__Work task__. Only one stretch of lines is wanted: the line with "Статьи (614, 1707)" through the final line of the material. Restate it word for word, minus pictures.

[[ Supplied records open ]]

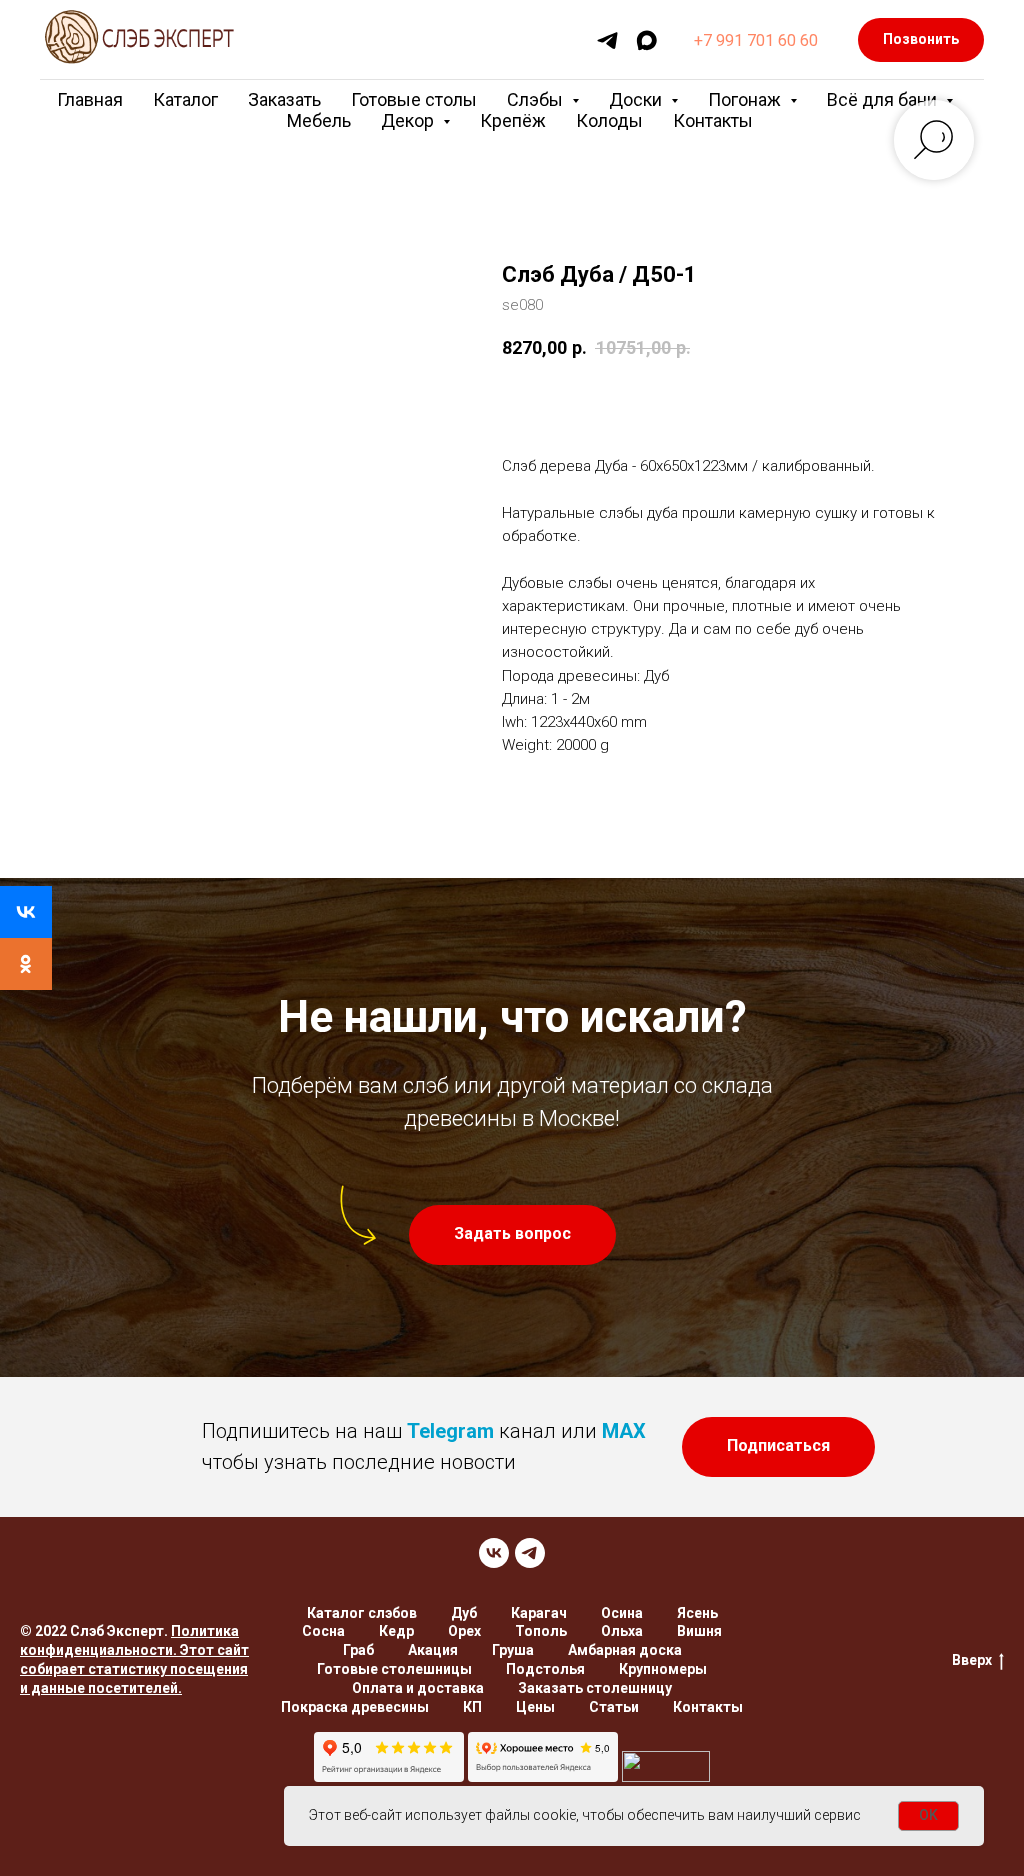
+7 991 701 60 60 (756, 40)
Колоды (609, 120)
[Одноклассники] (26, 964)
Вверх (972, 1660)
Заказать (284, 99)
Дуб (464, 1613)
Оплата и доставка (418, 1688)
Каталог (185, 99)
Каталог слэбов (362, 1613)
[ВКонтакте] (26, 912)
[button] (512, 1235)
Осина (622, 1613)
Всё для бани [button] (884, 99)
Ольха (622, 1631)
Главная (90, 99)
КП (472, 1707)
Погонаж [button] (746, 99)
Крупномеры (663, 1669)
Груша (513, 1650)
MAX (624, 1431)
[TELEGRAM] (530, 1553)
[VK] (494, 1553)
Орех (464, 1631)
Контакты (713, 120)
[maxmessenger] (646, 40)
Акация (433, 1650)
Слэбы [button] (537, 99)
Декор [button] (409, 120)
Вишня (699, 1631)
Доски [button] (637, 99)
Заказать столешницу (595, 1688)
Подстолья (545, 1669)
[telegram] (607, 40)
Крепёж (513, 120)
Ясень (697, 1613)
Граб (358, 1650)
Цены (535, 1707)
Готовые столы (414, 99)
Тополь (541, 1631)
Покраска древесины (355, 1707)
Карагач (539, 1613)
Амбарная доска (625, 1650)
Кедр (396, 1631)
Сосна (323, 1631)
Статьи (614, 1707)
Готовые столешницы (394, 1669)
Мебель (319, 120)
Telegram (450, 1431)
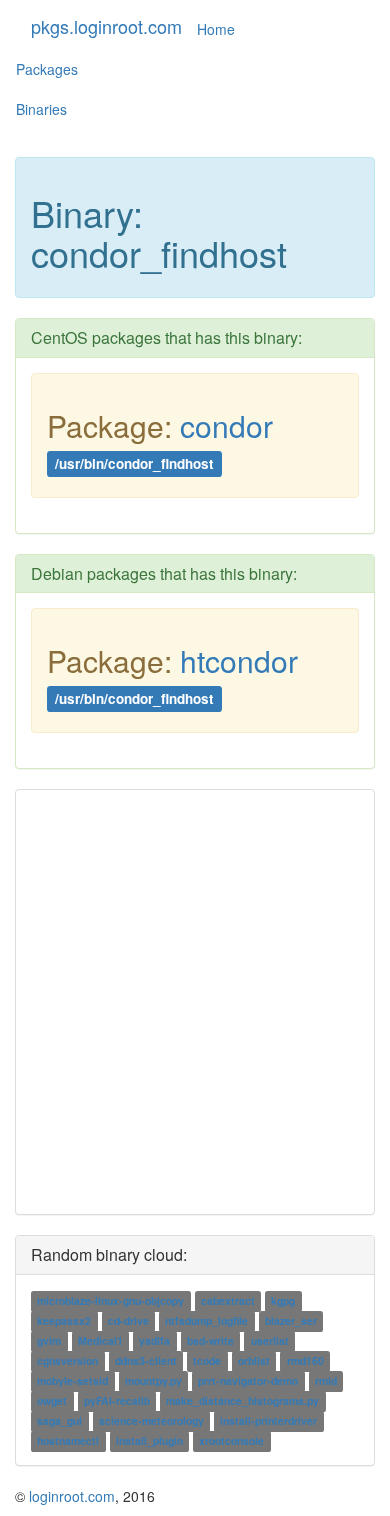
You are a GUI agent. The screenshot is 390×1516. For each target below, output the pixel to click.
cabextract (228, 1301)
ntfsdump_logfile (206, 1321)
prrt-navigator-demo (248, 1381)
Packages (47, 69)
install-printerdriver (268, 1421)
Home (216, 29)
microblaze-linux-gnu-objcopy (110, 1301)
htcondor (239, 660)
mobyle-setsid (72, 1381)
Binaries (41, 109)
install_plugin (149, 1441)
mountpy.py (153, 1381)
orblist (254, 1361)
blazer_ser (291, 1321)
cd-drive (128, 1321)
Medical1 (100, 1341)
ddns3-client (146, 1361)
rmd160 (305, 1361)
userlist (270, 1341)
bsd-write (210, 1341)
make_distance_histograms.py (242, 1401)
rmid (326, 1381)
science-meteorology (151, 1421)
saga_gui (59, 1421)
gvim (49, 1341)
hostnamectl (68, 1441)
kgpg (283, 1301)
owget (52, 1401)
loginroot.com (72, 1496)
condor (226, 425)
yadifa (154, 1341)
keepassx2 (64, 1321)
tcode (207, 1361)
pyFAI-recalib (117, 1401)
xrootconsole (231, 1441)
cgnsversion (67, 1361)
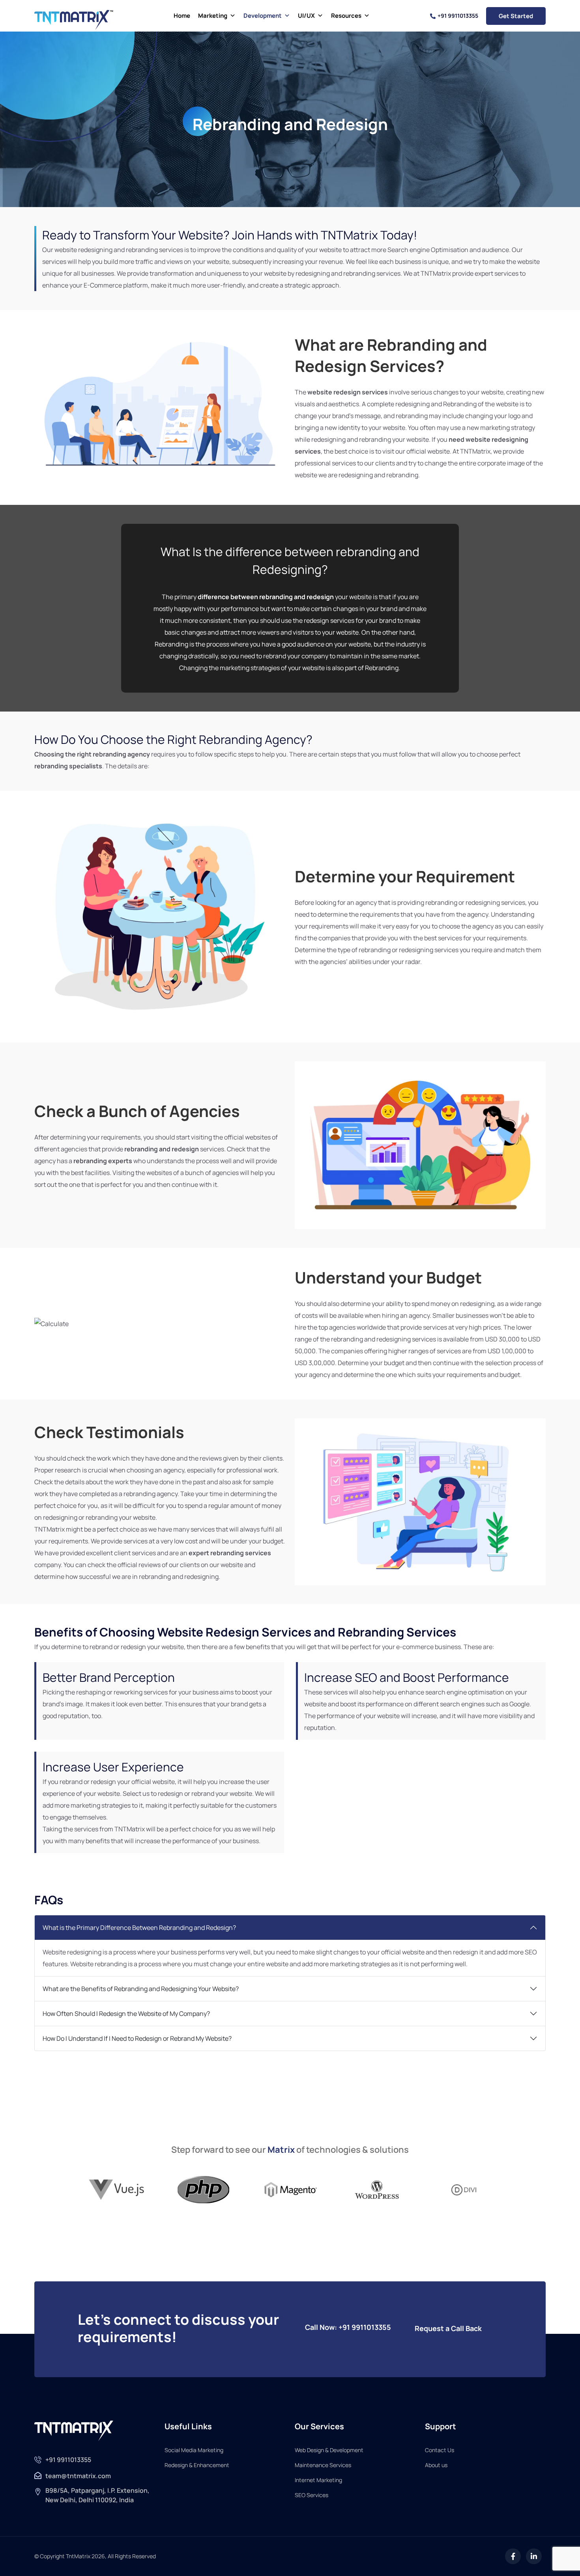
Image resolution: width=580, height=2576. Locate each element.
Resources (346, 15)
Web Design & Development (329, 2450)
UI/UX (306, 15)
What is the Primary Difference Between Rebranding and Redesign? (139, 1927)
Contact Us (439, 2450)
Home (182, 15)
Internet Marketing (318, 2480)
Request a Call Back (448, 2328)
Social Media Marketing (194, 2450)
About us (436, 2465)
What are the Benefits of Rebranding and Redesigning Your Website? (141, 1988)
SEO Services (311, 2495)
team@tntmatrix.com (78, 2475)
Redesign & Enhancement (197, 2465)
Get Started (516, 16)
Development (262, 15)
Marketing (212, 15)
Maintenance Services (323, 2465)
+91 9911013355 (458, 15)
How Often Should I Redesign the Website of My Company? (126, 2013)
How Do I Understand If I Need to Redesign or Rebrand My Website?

[[ Supplied records closed ]]

__Task answer__.
Статьи (614, 1707)
Готовые столешницы (394, 1669)
Мебель (319, 120)
Telegram (450, 1431)
You are a GUI agent. The screenshot is 390×1516. For each target below, output the pixel to click.
cabextract (228, 1301)
ntfsdump_logfile (206, 1321)
prrt-navigator-demo (248, 1381)
Packages (47, 69)
install-printerdriver (268, 1421)
Home (216, 29)
microblaze-linux-gnu-objcopy (110, 1301)
htcondor (239, 660)
mobyle-setsid (72, 1381)
Binaries (41, 109)
install_plugin (149, 1441)
mountpy.py (153, 1381)
orblist (254, 1361)
blazer_ser (291, 1321)
cd-drive (128, 1321)
Medical1 (100, 1341)
ddns3-client (146, 1361)
rmd160 (305, 1361)
userlist (270, 1341)
bsd-write (210, 1341)
make_distance_histograms.py (242, 1401)
rmid (326, 1381)
science-meteorology (151, 1421)
saga_gui (59, 1421)
gvim (49, 1341)
hostnamectl (68, 1441)
kgpg (283, 1301)
owget (52, 1401)
loginroot.com (72, 1496)
condor (226, 425)
yadifa (154, 1341)
keepassx2 (64, 1321)
tcode (207, 1361)
pyFAI-recalib (117, 1401)
xrootconsole (231, 1441)
cgnsversion (67, 1361)
Image resolution: width=580, height=2576. Locate each element.
Resources (346, 15)
Web Design & Development (329, 2450)
UI/UX (306, 15)
What is the Primary Difference Between Rebranding and Redesign? (139, 1927)
Contact Us (439, 2450)
Home (182, 15)
Internet Marketing (318, 2480)
Request a Call Back (448, 2328)
Social Media Marketing (194, 2450)
About us (436, 2465)
What are the Benefits of Rebranding and Redesigning Your Website? (141, 1988)
SEO Services (311, 2495)
team@tntmatrix.com (78, 2475)
Redesign & Enhancement (197, 2465)
Get Started (516, 16)
Development (262, 15)
Marketing (212, 15)
Maintenance Services (323, 2465)
+91 9911013355 (458, 15)
How Often Should I Redesign the Website of My Company? (126, 2013)
How Do I Understand If I Need to Redesign or Rebrand My Website?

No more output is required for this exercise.